Monday, March 8, 2021

Coming Back to America

So where do I start: I've watched Coming 2 America and just in time for Women's History Month, I get to review an Eddie Murphy movie for its inadvertent attempt at a...feminist message??? 

Yes, that's what I wrote, and in my intentional attempt not to spoil it anymore than Black Twitter already has, there were a lot of takeaways from this film, beginning with the realization that a lot has changed in 30+ years. And a good deal of that is reflected in this sequel, the result of which is not necessarily the movie we thought it might be, but then again what should we have expected thirty years later? We should have learned our lesson after what happened with The Best Man Holiday. However, Black actors need the work, and that pile of dirty laundry won't sort, wash, or fold itself. This will definitely get you through two loads.

I haven't had a chance to read all of the ancillary articles that have been written about who didn't return to Zamunda and why, but I have my list of folks whom I felt should have at least been offered a cameo. Let's start with Lisa's sister Patrice, played by Allison Dean in the original movie. Somehow, I feel as if a very humorous side story could have been built around her presence, at the very least, she should have been running the Queens location of McDowell's. And what about the landlord, portrayed by Frankie Faison? Because if y'all went and scraped the barrel to find the rapping twins from the nightclub and somehow justified keeping the barber shop quartet alive all of these years...

Yeah, there were a lot of random cameos. And I will just leave it at that.

This entire effort was random.
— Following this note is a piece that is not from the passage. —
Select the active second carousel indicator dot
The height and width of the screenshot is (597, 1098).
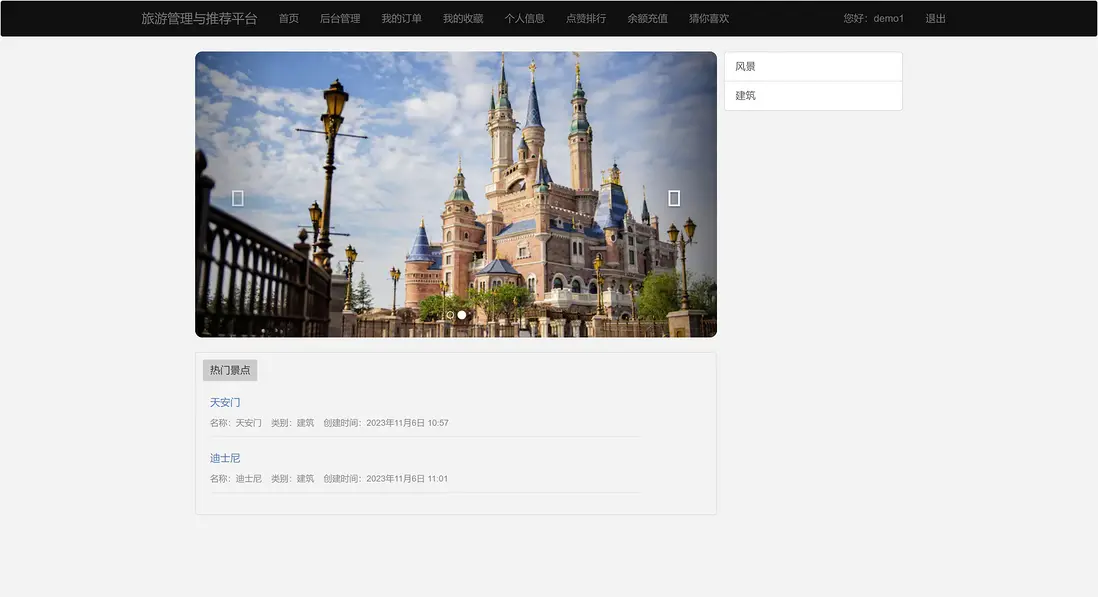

Because the plot is thin and clearly influenced by The Lion King. And Princess and the Frog. With nods to Black Panther, Cinderella (with Brandy), Star Wars, and The Princess Diaries. So I will just come out and say that this was a Disney movie with curse words, or one of those awkward SNL skits that lasts way too long so by the time the joke lands, you're just watching to see if it is funny.

So let me get to the women's empowerment message, which is an acknowledgement that Eddie Murphy has really grown up (somewhat though, because he still loves fart jokes.) The gratuitous sexism from the original film is toned down, somewhat. Although the plot centers on the discovery of a male heir to the throne of Zamunda, it never makes sense that he would or could ascend to the throne over his native-born sisters. Consistent from the original is the notion that women can think and choose for themselves; and if you missed that message, watch the movie again. The most poignant moment in this film comes when the late Queen Aoleon (the great Madge Sinclair) is recalled as the most sensible member of the Joffer royal family. Her voice of reason is certainly missed, but as this is a classic Disney film set up, her spirit hovers over the choices that are made, and we get another fairy tale ending. 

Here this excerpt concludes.